= Monitored neutrino beam =

Monitored neutrino beams are facilities for the production of neutrinos with unprecedented control of the flux of particles created inside and outside the facility.

== Accelerator neutrinos ==

Accelerator neutrino beams are beams of neutrinos produced by particle accelerators. Since neutrinos are neutral particles that feebly interact with matter, monitoring the production rate of neutrinos at accelerators is a major experimental challenge. M. Schwartz and
B. Pontecorvo proposed to exploit accelerators to produce neutrinos in 1960. Their ideas brought to the first neutrino experiment where neutrinos were produced by an accelerator from the scattering of protons in a beryllium target. The scattering produces a wealth of particles and, in particular, pions, which decay producing muons and neutrinos. The experiment, first carried out by Lederman, Schwartz, Steinberger and
collaborators demonstrated the existence of two neutrino flavors.

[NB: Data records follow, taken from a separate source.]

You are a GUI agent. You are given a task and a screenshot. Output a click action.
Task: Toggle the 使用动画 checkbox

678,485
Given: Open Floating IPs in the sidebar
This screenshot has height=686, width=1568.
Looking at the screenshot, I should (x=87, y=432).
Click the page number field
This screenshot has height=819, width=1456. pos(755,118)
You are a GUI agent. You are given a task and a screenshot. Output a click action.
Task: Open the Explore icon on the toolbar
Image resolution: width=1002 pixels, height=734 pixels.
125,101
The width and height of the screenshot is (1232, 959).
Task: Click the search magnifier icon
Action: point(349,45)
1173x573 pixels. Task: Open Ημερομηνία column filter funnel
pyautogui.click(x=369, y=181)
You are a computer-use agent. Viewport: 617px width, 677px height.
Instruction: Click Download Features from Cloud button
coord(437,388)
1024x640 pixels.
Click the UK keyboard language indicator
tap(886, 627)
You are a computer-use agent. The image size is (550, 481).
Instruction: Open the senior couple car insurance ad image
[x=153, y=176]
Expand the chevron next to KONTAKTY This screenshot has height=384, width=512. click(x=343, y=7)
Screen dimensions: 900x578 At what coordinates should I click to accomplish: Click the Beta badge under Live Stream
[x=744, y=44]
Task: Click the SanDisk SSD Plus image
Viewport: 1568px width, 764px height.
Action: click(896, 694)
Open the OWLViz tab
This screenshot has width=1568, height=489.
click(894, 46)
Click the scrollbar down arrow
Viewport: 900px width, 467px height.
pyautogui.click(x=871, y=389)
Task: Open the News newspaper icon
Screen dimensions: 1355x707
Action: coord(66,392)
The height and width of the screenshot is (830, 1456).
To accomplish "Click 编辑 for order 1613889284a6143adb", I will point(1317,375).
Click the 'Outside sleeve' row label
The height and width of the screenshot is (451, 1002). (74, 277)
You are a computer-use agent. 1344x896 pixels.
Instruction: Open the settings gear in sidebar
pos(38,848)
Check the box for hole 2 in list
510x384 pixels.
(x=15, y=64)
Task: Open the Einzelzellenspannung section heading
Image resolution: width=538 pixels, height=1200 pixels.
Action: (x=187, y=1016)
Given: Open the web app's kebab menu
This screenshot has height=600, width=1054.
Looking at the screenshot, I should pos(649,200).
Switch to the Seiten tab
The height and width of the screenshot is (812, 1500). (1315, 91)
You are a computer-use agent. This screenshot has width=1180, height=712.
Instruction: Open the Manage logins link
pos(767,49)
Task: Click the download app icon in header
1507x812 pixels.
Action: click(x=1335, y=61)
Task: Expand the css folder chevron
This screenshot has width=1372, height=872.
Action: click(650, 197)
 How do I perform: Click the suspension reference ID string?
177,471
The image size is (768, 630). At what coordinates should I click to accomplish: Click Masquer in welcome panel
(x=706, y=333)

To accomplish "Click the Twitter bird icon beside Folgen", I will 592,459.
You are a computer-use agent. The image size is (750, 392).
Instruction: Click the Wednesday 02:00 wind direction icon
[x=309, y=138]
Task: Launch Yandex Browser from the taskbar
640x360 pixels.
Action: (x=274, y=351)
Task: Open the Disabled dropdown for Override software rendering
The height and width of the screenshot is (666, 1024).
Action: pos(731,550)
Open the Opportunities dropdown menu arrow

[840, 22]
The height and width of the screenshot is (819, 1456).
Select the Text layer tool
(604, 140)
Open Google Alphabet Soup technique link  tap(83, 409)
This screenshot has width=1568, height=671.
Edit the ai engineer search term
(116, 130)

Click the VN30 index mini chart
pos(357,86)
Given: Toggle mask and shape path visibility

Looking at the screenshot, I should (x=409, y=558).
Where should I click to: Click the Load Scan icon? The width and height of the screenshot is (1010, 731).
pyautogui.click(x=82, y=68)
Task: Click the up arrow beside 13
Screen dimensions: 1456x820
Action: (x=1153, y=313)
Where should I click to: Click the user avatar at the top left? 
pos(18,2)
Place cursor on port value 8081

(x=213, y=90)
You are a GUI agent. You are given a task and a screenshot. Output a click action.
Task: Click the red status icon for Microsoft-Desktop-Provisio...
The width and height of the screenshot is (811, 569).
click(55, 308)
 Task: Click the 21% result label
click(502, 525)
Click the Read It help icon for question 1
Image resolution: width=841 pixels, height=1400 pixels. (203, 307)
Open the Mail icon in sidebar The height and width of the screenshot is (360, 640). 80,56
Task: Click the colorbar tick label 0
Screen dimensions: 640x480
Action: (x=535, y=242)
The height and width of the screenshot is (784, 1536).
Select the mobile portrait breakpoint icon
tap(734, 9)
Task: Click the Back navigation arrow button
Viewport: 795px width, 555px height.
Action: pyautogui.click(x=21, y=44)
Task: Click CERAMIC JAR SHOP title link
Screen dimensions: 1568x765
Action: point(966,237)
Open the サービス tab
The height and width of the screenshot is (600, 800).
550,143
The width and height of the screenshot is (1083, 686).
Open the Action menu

At that time, protons were not even steered outside the accelerator but the target was inserted close to the proton orbit. The protons in the AGS accelerator of the Brookhaven National Laboratory were brought to strike an internal Be target in a short straight session of the accelerator. Modern experiments steer the protons outside the accelerator and focus the particles produced after the target by magnetic horns or a static focusing system based on quadrupoles and dipoles. The focusing system increases the flux of pions pointing toward the neutrino detector and selects the charge and momentum of these pions. After focusing, pions propagate along a tunnel and decay by reactions like $\pi \rightarrow \mu \nu$ . All undecayed pions and all muons are stopped at the end of the tunnel while the neutrinos cross the wall of the tunnel because their interaction probability is very small. At large distances from the end of the tunnel, no particles are present except for an intense flux of neutrinos.

== Diagnostics and flux determination ==
In early experiments, the flux of neutrinos was estimated by measuring the number of pions produced after the target and monitoring the muons produced at the end of the tunnel. After the discovery of neutrino oscillation, the need for high precision beams fostered the construction of sophisticated monitoring systems. They are based on dedicated experiments to measure the number of particles produced by proton interactions on solid-state targets (beryllium, graphite). The beamline comprises the proton beam, target, focusing system, and decay tunnel, and it is simulated by Monte Carlo methods. Variations of the flux are monitored in real-time by measuring the number of protons impinging on the target and the rate of muons. All these techniques are the basic toolkit of accelerator neutrino physicists and are inherited by beam diagnostics.

== Modern monitored neutrino beams ==
Monitored neutrino beams are beams where diagnostic can directly measure the flux of neutrinos because the experimenters monitor the production of the lepton associated with the neutrino at the single-particle level. For instance, if a muon neutrino is produced by a $\pi^{+} \rightarrow \mu^+ \nu_{\mu}$ decay, its appearance is signaled by the observation of the corresponding antimuon. This is a direct estimate because the number of antimuons produced by those decays is equal to the number of muon neutrinos. Similarly, an electron neutrino produced by a kaon decay -for instance $K^{+} \rightarrow e^+ \pi^0 \nu_{e}$ - is signaled by the observation of a positron.
Monitoring the production of leptons in the decay tunnel of an accelerator neutrino beam is a challenge because the number of leptons and background particles is huge. In the 1980s, monitored neutrino beams were built in the USSR in the framework of the "tagged neutrino beam facility". This facility did not reach a flux sufficient to feed neutrino experiments and was later descoped to a tagged kaon beam facility. Current neutrino beams record muons but they have not reached single-particle sensitivity. Their precision on flux (15%) cannot beat conventional techniques, yet.
The most advanced monitored neutrino beam project is ENUBET, which aims at designing a monitored neutrino beam for high precision neutrino cross-section measurements.

== Tagged neutrino beams ==
Monitored neutrino beams detect the charged leptons produced in the decay tunnel but the experimenters do not attempt to identify simultaneously the charged lepton and the neutrino produced by the decay of the parent particle. For example, a $\pi^+ \rightarrow \mu^+ \nu_\mu$ decay creates an antimuon $\mu^+$ that can be detected inside the tunnel by a particle detector. The vast majority of neutrinos cross the tunnel without interacting but a handful of them interacts in the neutrino detector, which is generally located far from the tunnel. If the time resolution of the particle detector in the tunnel and the neutrino detector outside the tunnel is very good (below 1 ns), the experimenters can associate unambiguously the neutrino observed in the detector with the charged lepton recorded in the tunnel. These facilities are called (time) tagged neutrino beams and were proposed by L.N. Hand and B. Pontecorvo in the 1960s. To date, an intense and time-tagged neutrino facility has never been built.